WORK TASK => Where does the word "navigation" appear in the data? Copy every line that holds it.

# # # #

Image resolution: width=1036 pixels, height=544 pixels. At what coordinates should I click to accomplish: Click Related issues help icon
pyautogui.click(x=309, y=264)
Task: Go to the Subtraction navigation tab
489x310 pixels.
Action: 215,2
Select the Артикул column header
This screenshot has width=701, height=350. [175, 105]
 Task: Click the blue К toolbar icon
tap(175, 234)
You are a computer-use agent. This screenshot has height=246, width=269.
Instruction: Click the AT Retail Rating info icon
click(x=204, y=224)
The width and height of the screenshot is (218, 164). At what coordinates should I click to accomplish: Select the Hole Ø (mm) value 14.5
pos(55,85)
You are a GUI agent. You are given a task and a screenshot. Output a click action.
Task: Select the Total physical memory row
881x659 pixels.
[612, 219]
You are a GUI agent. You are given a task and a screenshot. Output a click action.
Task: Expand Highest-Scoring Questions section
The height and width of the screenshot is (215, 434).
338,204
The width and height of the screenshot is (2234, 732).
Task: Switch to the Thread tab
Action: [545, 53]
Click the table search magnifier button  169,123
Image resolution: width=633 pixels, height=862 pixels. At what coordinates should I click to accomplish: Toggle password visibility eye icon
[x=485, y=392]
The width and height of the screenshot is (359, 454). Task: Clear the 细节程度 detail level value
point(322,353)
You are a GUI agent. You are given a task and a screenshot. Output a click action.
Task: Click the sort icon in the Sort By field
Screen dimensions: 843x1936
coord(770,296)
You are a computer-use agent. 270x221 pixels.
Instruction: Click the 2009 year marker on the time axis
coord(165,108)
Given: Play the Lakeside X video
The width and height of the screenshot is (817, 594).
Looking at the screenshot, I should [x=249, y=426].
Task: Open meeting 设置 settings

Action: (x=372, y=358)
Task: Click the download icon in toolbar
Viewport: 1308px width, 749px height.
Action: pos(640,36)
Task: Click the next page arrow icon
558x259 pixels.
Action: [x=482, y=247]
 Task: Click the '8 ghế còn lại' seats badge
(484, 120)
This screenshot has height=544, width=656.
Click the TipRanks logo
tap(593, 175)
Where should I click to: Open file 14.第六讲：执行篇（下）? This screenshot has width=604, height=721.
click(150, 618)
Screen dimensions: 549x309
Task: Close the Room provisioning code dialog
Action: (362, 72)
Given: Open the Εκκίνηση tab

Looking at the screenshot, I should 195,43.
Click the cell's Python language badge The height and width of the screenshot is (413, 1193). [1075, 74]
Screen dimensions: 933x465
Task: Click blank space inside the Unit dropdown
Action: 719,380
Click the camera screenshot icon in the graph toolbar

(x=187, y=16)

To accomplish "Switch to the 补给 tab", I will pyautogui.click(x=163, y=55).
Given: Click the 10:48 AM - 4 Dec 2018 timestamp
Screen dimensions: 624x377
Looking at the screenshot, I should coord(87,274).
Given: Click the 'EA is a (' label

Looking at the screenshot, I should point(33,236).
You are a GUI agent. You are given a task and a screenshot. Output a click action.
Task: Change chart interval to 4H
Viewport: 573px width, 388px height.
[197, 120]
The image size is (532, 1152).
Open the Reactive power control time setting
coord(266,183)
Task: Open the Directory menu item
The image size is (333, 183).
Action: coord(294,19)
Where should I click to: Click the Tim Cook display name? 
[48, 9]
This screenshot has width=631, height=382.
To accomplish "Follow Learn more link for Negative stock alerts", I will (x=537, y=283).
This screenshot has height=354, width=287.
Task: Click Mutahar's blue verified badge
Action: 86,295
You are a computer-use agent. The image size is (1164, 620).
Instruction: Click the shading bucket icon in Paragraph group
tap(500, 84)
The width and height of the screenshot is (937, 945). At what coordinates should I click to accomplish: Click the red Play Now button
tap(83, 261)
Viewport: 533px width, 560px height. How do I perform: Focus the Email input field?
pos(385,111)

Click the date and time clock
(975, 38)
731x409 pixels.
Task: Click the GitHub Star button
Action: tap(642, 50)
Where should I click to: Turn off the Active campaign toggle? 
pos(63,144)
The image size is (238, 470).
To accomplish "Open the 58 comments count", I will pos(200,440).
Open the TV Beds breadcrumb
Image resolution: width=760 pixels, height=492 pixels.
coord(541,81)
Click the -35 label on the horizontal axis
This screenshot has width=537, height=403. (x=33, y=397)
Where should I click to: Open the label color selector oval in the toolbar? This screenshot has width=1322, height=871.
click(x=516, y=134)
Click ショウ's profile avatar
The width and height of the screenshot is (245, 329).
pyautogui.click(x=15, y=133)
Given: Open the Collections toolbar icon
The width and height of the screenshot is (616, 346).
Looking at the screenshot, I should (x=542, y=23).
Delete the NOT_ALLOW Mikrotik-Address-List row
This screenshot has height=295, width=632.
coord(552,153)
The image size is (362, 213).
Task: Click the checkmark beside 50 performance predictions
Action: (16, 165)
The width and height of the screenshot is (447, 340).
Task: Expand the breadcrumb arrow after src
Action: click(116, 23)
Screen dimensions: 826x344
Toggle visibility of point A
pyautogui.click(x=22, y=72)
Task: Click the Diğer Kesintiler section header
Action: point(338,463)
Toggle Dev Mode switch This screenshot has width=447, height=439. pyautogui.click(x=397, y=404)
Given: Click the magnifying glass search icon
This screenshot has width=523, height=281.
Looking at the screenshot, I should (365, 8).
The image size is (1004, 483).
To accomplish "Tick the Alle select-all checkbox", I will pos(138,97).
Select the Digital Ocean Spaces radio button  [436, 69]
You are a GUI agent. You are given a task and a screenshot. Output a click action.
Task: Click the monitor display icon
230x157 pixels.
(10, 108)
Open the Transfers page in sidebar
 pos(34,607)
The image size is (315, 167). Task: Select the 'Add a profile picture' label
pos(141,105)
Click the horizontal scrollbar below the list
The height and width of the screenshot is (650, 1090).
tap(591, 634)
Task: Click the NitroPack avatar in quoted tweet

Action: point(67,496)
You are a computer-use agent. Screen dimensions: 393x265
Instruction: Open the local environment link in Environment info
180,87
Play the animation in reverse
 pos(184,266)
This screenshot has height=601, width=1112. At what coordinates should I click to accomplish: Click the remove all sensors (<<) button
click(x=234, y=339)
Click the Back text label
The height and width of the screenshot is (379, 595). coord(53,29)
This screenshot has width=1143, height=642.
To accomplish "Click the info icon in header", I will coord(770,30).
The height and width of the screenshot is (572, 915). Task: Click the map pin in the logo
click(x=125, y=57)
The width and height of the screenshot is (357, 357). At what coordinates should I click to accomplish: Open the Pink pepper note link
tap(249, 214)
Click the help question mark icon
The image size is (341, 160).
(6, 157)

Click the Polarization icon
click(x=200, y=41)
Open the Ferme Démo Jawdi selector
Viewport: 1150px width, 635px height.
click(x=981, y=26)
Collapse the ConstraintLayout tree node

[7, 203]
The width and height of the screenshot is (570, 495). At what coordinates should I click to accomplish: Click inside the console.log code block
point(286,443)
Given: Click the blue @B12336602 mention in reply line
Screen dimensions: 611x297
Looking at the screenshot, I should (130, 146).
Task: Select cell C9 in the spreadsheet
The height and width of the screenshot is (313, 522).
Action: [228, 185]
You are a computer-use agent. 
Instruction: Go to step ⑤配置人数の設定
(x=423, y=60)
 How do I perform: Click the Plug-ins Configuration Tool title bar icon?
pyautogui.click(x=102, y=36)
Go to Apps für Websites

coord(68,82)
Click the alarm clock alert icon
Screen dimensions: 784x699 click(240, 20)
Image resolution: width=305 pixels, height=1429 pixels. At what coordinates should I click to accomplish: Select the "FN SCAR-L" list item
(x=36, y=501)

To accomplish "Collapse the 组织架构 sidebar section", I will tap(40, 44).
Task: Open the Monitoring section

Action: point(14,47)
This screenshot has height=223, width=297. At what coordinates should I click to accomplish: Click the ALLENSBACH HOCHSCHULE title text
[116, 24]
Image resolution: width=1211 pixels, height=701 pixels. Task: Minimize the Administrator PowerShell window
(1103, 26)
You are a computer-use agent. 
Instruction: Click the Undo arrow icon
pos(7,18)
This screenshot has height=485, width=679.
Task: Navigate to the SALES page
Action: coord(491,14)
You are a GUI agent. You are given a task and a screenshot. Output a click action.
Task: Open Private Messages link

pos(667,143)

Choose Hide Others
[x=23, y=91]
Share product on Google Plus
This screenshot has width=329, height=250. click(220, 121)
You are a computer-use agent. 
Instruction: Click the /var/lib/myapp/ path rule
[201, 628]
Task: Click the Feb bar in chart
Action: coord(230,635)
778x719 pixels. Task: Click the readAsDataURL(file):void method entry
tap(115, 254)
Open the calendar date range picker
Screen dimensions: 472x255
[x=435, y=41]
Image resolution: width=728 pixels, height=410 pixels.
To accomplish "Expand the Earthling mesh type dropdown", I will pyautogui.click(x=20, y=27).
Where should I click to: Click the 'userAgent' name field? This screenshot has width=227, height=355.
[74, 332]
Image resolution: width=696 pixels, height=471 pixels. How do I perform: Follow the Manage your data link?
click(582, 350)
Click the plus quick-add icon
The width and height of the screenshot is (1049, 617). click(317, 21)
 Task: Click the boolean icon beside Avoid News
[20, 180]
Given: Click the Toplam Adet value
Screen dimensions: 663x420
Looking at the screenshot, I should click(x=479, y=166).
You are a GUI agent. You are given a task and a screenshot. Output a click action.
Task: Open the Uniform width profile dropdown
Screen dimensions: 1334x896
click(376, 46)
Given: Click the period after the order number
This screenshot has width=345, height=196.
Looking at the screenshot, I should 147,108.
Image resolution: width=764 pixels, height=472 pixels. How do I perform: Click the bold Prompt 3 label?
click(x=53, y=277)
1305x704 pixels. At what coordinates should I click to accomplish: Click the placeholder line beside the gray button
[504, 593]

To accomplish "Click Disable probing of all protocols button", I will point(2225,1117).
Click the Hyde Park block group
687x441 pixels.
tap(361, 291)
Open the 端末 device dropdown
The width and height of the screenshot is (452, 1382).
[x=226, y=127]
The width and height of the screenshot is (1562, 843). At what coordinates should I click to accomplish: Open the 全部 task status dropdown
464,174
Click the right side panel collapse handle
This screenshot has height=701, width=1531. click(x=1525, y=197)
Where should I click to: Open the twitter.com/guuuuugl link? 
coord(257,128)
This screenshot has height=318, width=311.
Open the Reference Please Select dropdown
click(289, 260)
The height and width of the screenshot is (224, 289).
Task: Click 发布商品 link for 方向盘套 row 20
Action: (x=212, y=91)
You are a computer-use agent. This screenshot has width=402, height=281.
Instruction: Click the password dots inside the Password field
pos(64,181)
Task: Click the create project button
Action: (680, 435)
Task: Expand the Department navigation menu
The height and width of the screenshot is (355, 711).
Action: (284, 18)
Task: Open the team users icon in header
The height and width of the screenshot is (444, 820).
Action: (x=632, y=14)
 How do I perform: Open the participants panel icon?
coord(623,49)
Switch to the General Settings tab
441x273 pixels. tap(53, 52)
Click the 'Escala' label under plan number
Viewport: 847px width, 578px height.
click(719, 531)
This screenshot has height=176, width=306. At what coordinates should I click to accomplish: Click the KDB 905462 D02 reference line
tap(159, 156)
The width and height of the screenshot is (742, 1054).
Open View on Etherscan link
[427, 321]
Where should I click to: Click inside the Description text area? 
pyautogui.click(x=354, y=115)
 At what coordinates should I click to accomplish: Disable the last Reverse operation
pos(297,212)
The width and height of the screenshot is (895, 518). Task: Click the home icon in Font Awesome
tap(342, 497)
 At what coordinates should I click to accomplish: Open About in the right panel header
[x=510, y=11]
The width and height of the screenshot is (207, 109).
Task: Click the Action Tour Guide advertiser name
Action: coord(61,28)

# # # #

ANSWER SECTION =>
Task: Go to the Subtraction navigation tab
Task: Expand the Department navigation menu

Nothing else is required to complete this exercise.